I have been going through quite a rollercoaster lately...and I feel like I'm in a tornado of emotions that I'm dodging. So, I'm just going to stick to one at a time and try to explore them....(Thanks for indulging me,

)
T is away this week at a conference relating to his work. I am not angry with him for being away or for not being able to have my session this week or group T. I was upset the other day about him being away because I felt myself sinking, the depression looming, and it was upsetting to feel that he wasn't around to support me - even though I struggle with letting him "in" to support me. UGH.
Anyway...
I keep thinking to myself that I don't need to go back to T next week.
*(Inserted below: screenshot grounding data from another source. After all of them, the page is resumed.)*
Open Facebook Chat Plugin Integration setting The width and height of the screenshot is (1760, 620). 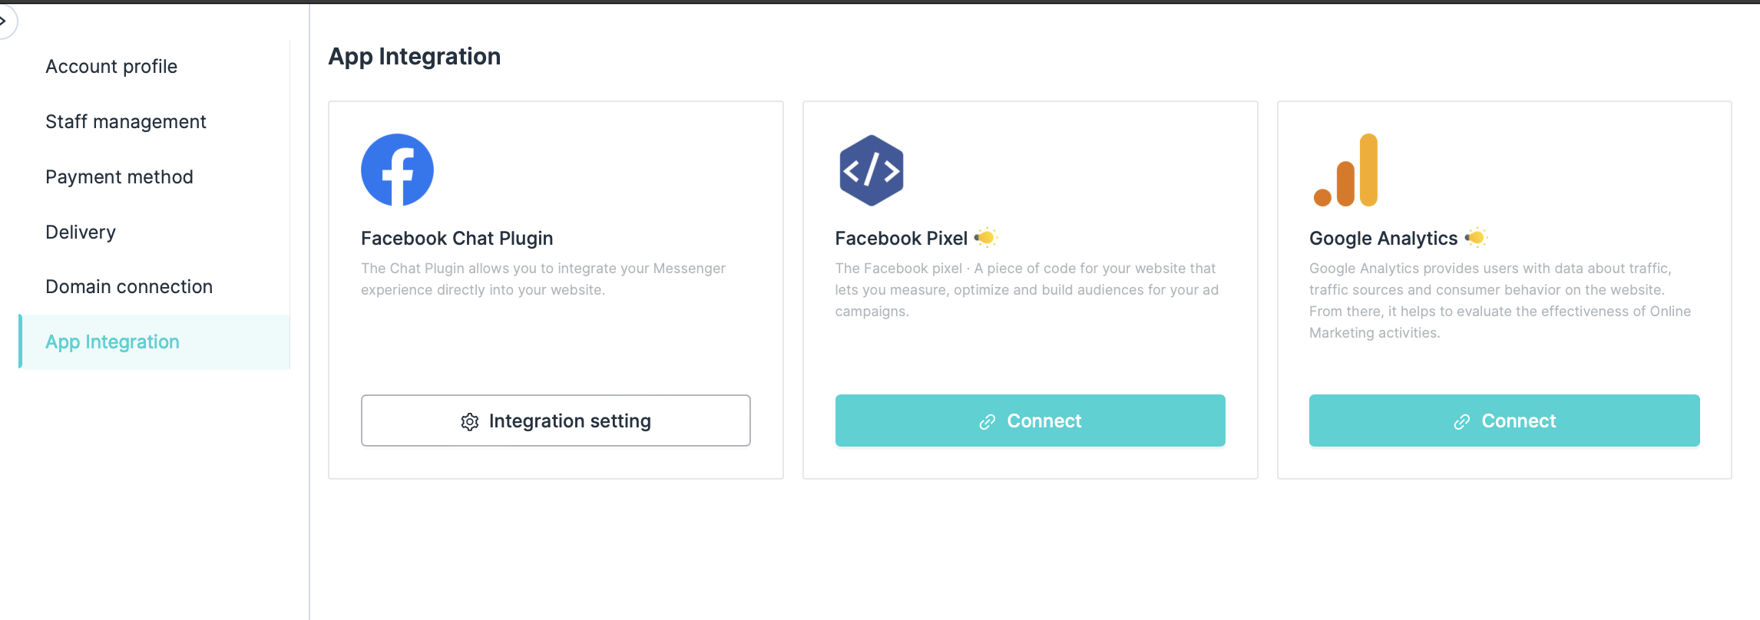click(x=556, y=420)
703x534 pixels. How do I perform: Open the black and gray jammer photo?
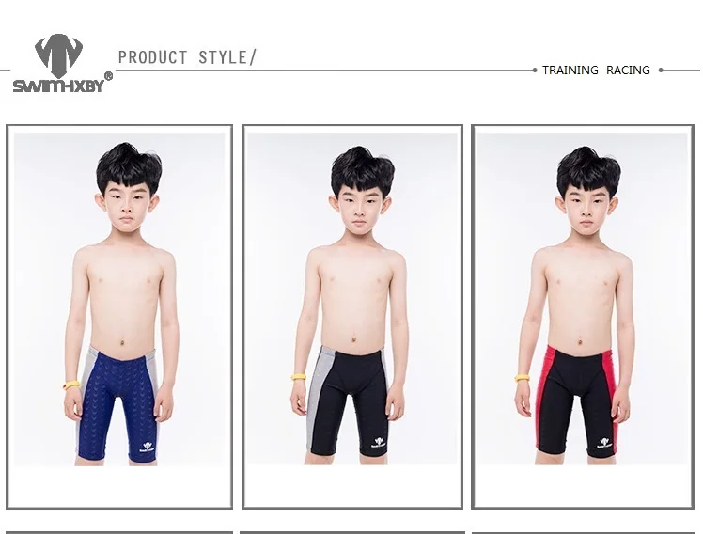point(352,299)
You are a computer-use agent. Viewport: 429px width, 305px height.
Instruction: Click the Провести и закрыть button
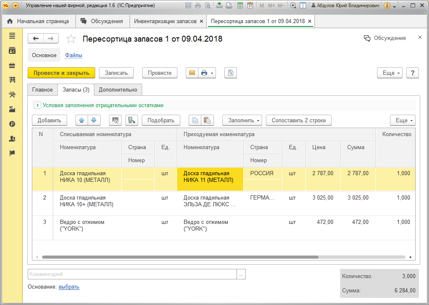coord(61,73)
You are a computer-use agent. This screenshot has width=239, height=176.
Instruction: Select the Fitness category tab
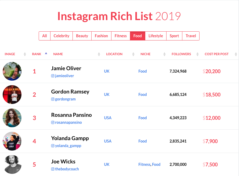[x=121, y=36]
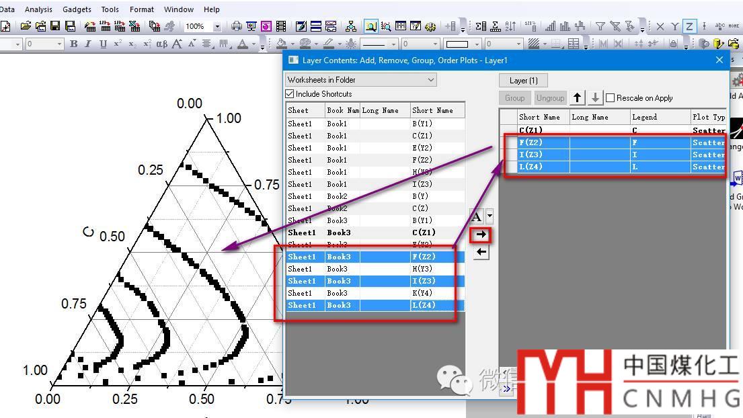The width and height of the screenshot is (743, 418).
Task: Click the Add Plot right-arrow button
Action: 481,235
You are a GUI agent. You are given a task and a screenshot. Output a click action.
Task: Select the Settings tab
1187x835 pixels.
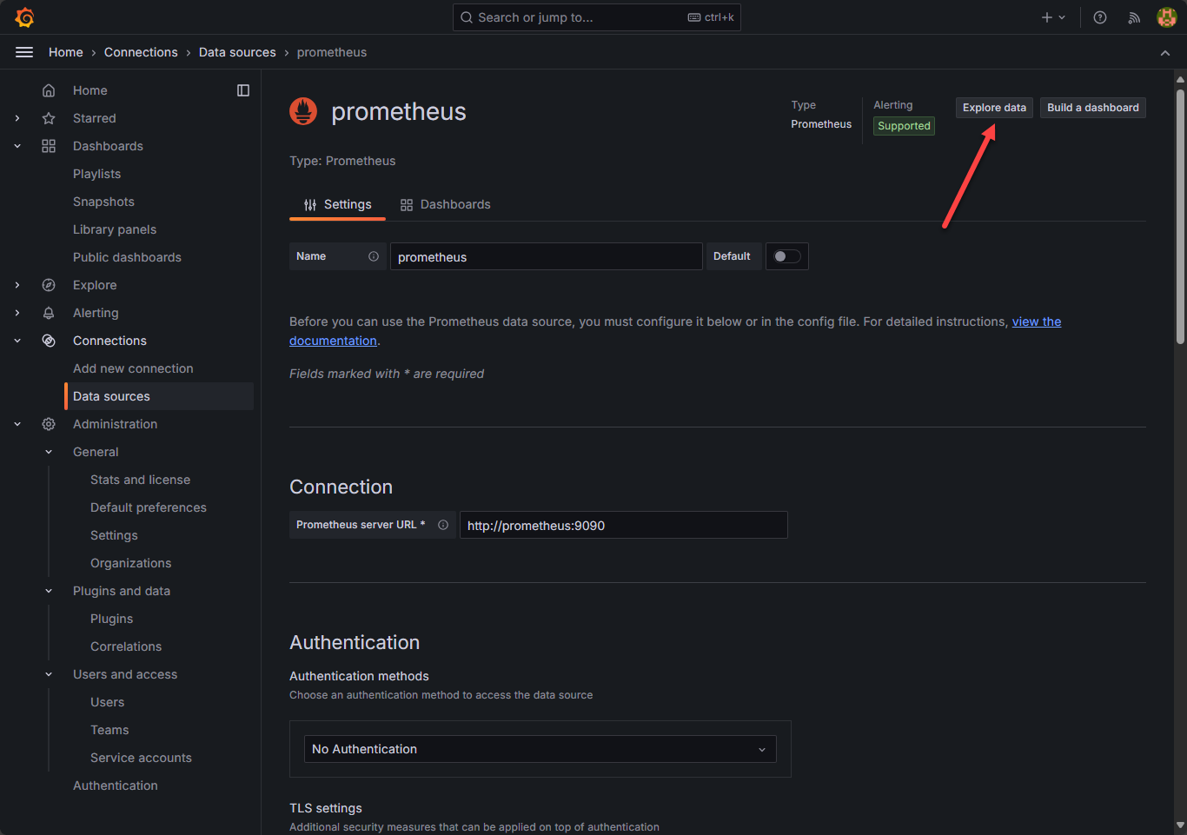pos(337,204)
Give myself a break for more than just this week....I then started to explore why I would want to do that....Here are the ideas I've come up with, but I'm struggling with allowing myself to "feel through them" to see if they fit. *sigh*
1. This one I KNOW....I don't want to face having to talk about the email exchange that we had prior to him leaving, which he said we would talk about in my next session. I told him in this email that I was feeling anxious and jittery - and am not sure if it was related to him being away - but that I get upset when I think about it. I am avoiding the idea of having that discussion with T.
2. I want to feel independent. When I come to PC, I know that others are genuinely supportive because they are like me, with similar issues or feelings or experiences, and can really relate. It's different with T. It's such a different level of power, I guess...and I don't like feeling less powerful.
3. This one's a bit immature....but maybe I want to be missed. I want someone to feel concerned about me....It's silly, I know. T does care about me. And my group members care that I am there, although it's a different kind of caring.
4. I want to run away from being in touch with my emotions. I am angry that all this stuff is festering and I am too fearful to explore the real issues...so not going to T or group T would allow me to not feel....
I'm sure there could be other reasons....but if anyone has any feedback, I'd love to hear it....I am not sure all of the above fits...as I mentioned, I haven't given myself permission to explore the feelings to see if they fit....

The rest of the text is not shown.